Exercise instructions:
Swap "Back to Home" for "Return to Home" in the lines below and rewrite them with nothing else changed. Leave out the pictures.

┄┄┄┄┄┄┄┄┄┄

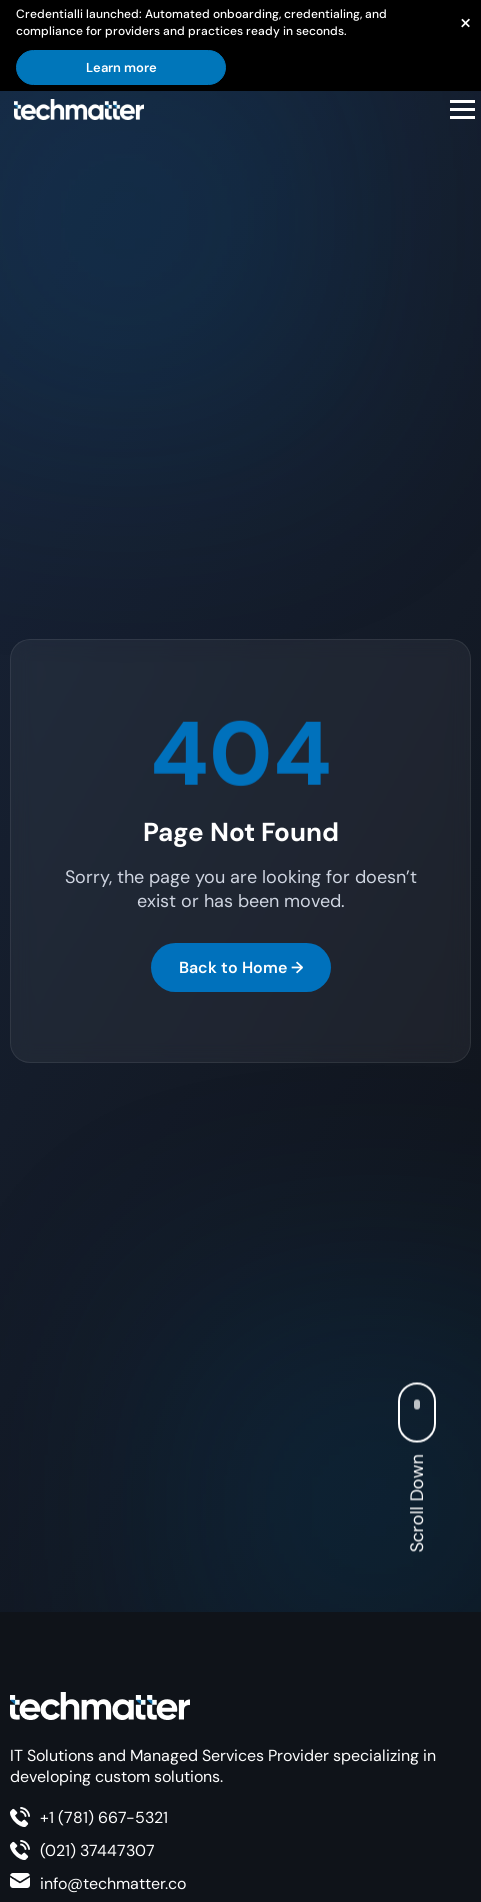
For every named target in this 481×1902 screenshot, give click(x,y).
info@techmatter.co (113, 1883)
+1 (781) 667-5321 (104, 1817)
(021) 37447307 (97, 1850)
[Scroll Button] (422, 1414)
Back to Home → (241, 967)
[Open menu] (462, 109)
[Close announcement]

┄┄┄┄┄┄┄┄┄┄

The solution:
For every named target in this 481×1902 screenshot, give click(x,y).
info@techmatter.co (113, 1883)
+1 (781) 667-5321 (104, 1817)
(021) 37447307 (97, 1850)
[Scroll Button] (422, 1414)
Return to Home → (241, 967)
[Open menu] (462, 109)
[Close announcement]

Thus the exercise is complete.